# Session 2 Activities
## Objectives

* Be comfortable mixing async and sync code using asyncio.
* Understand how Python uses classmethod, staticmethod, and abstract base classes for object design.
* Use dataclasses to simplify boilerplate.
* Know about native Python modules and binary extensions.
* Write code with type hints and validate it with mypy.
* Run tests with pytest and unittest.
* Use the classic Python packaging tools (pip, venv, requirements.txt, setup.py) and know why modern projects move toward poetry.

## Mixing sync and async

Sometimes is necessary to call sync code -ex. to use a legacy or not async compatible library-

If the sync call is "fast enough" a posibility is to call it's methods/functions directly -acknowledging it may block other tasks in the loop-. In general if the sync call involves IO operations or a considerable CPU use it may be useful to run it in a separated thread -IO bound tasks, where GIL is not an issue- or subprocess -CPU bound tasks-.

In [None]:
# Do not run this example in Jupyter as it has some special handling of the event loop, asyncio.run() would fail.
# Install pandas and fastparquet in venv before running it.
import asyncio
import pandas as pd
import time
import sys
from itertools import cycle


def load_taxi_data() -> tuple[pd.DataFrame, pd.DataFrame]:
    """Mostly IO-Bound blocking operations"""
    # NY yellow taxi trips Jan 2023
    url = "https://d37ci6vzurychx.cloudfront.net/trip-data/yellow_tripdata_2023-01.parquet"
    print("Loading dataset...")
    df = pd.read_parquet(url, engine="fastparquet")
    print("Dataset loaded:", df.shape)

    # NY taxi zones data
    zones_url = "https://d37ci6vzurychx.cloudfront.net/misc/taxi+_zone_lookup.csv"
    zones = pd.read_csv(zones_url)
    return df, zones


def trips_data_by_borough(trips: pd.DataFrame, zones: pd.DataFrame) -> pd.DataFrame:
    """CPU-Bound blocking operations"""
    start = time.time()

    # Join trips with zone data
    merged = trips.merge(zones, left_on="PULocationID", right_on="LocationID", how="left")

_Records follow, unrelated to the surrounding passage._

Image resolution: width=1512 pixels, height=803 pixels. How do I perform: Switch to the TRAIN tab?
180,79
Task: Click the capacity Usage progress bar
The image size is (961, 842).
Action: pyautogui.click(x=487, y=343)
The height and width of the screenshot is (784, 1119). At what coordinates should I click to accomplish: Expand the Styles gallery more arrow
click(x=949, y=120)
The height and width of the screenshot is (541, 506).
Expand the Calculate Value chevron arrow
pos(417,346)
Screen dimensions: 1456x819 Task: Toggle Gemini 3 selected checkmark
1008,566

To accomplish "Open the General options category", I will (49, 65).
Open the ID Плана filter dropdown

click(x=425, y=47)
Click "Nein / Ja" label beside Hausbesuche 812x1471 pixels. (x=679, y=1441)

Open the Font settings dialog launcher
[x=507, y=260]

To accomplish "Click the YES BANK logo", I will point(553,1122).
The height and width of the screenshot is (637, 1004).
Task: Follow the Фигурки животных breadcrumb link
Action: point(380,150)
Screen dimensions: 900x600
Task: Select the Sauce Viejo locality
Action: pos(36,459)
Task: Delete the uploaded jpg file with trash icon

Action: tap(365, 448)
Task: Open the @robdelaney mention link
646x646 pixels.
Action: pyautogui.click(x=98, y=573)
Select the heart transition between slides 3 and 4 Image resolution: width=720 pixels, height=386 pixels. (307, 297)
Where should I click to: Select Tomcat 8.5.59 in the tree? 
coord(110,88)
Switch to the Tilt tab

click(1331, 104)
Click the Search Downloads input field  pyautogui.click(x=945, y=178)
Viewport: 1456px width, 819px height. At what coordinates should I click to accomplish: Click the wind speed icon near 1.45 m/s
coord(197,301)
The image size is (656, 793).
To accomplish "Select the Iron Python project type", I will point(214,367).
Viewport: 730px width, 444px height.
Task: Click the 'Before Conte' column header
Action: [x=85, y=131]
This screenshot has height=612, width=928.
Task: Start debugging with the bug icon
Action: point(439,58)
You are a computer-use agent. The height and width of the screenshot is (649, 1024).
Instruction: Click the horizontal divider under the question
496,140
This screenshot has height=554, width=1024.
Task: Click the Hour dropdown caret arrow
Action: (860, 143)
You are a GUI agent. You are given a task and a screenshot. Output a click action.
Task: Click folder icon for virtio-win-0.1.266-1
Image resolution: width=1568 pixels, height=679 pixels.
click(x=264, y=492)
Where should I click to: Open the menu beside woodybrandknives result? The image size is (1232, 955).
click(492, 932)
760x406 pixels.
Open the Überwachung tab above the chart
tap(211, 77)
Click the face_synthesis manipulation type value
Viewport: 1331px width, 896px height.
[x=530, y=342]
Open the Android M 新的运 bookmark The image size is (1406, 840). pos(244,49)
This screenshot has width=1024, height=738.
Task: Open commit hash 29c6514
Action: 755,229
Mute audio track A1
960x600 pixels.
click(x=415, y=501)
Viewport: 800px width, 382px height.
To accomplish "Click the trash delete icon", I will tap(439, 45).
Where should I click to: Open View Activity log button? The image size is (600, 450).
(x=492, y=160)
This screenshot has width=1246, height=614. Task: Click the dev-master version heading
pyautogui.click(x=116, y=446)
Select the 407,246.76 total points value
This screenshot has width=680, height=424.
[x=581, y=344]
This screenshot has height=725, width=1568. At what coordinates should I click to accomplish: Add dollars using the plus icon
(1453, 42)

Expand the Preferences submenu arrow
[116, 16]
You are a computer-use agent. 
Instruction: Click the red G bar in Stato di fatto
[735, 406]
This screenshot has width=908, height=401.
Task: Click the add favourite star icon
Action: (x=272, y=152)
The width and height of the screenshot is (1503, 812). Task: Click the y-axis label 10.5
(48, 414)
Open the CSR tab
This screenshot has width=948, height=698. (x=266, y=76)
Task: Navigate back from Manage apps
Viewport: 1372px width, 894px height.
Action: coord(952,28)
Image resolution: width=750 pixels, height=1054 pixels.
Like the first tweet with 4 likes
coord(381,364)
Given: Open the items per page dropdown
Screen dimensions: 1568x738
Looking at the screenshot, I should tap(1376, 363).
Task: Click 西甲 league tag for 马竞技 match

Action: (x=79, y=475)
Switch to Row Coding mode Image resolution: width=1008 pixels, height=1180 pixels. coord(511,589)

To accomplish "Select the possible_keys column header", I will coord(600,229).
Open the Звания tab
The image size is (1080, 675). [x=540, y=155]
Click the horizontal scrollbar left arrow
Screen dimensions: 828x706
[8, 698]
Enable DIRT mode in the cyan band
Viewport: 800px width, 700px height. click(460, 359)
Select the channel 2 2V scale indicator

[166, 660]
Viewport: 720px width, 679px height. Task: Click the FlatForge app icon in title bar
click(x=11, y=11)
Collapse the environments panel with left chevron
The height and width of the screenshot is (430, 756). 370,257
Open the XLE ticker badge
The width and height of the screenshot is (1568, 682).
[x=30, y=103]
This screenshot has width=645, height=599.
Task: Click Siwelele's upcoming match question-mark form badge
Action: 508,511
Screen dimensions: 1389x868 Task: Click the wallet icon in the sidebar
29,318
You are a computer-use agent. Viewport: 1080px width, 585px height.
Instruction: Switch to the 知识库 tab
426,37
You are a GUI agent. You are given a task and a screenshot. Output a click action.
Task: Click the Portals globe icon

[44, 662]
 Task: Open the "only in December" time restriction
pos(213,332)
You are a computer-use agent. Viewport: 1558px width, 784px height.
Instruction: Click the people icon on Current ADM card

    # GroupBy by Borough sort
    agg = (
        merged.groupby("Borough")
        .agg(
            total_trips=("VendorID", "count"),
            avg_distance=("trip_distance", "mean"),
            avg_fare=("fare_amount", "mean"),
        )
        .sort_values("total_trips", ascending=False)
    )

    print("Execution time:", time.time() - start, "seconds")
    return agg


def sync_code() -> pd.DataFrame:
    trips, zones = load_taxi_data()
    res = trips_data_by_borough(trips, zones)
    return res


async def call_sync_code(done: asyncio.Event) -> pd.DataFrame:
    # FIXME: Make the call to sync_code non-blocking so spinner can run concurrently displaying
    # the spinner at all times.
    # Notice both_taxi_data() and trips_data_by_borough() will block the spinner in this implementation.
    # See `run_in_executor()` function, pick the most appropiate executor for maximum concurrency.
    # Find a video of how the spinner should look like attached.
    res = sync_code()
    done.set()
    return res


async def spinner(done: asyncio.Event) -> None:
    symbols = cycle("/-\\|")
    print()
    for symbol in symbols:
        if done.is_set():
            break
        sys.stdout.write(f"\033[3D[{symbol}]")
        sys.stdout.flush()
        await asyncio.sleep(0.3)
    print("X")


async def main() -> None:
    done = asyncio.Event()
    result, _ = await asyncio.gather(call_sync_code(done), spinner(done))
    print(f"{result=}")


asyncio.run(main())

## ABC, static methods, class methods and properties

1. Modify `Document` class to enforce the `author` property and the `text` method are consistently implemented in subclasses.
2. Modify `Document` class to enforce subclasses to have a "type_name" class method, this method should return a nice string representation of the document type -i.e: "pdf" for PDFDocument and "docx" for DocXDocument-.
3. Add a method to `Document` in order to get the mimetype of a file without creating a `Document` subclass instance.

In [None]:
from pathlib import Path
import mimetypes
import pdfplumber
import docx


class Document:
    def __init__(self, filepath: Path):
        self.filepath = filepath

    @property
    def mime_type(self) -> tuple[str|None, str|None]:
        """Returns a tuple of the form (mimetype, encoding). If either the type or the encoding
        cannot be guessed the value will be None."""
        return mimetypes.guess_type(self.filepath)


class PDFDocument(Document):
    def __init__(self, filepath: Path):
        super().__init__(filepath)
        self.document = pdfplumber.open(self.filepath)

    @property
    def author(self) -> str:
        return self.document.metadata.get("Author", "")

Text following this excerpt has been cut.